» Document segment:
•••••
Back to the trip–this was the first time I made the 12+hour drive to PA with only the kids.  It really went well. I think they are finally old enough to make this doable in the future.  I hope to make this trip more often now that I know it is doable.  My mom was so happy to have us visit.  She had a broken wrist, so I was able to do a few little things around the house, but mostly, we just visited, looked at old photos, and enjoyed each other.

She and my brothers doted on my girls, and the boys were thrilled to explore Uncle Dave’s extensive DS game collection. Evangeline celebrated her 10th birthday there with Grandma, Uncle Dave, Uncle Bob, Aunty Patty, Uncle Larry, and several cousins.  She also ended up getting birthday money from her uncles, and she sure loved that!

We visited the local mall–one story and small–according to my suburban children.  It was too cold to swim, but we were able to spend a couple hours at a local state park that we all decided would be a great place for a family vacation in the future.  Now we hope to come up with a way to make that happen while Grandma is still living less than 15 miles from there.  Grandma bought everyone ice cream cones at the beach concession at Parker Dam, and I enjoyed a cone with teaberry flavored ice cream, which is something I have only ever had in Pennsylvania.
•••••
» Record extracts:
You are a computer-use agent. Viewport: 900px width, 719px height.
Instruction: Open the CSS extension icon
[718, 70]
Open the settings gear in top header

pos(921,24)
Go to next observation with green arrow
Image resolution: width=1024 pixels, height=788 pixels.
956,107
•••••
» Required tasks:
• a. Please give the trip account again from the words "She and my brothers" through "sure loved that!", substituting "fussed over" for "doted on".
• b. List every relative the trip account names with a title such as Uncle or Aunty.

» Answers:
• a.
She and my brothers fussed over my girls, and the boys were thrilled to explore Uncle Dave’s extensive DS game collection. Evangeline celebrated her 10th birthday there with Grandma, Uncle Dave, Uncle Bob, Aunty Patty, Uncle Larry, and several cousins.  She also ended up getting birthday money from her uncles, and she sure loved that!

• b. Uncle Dave, Uncle Bob, Aunty Patty, Uncle Larry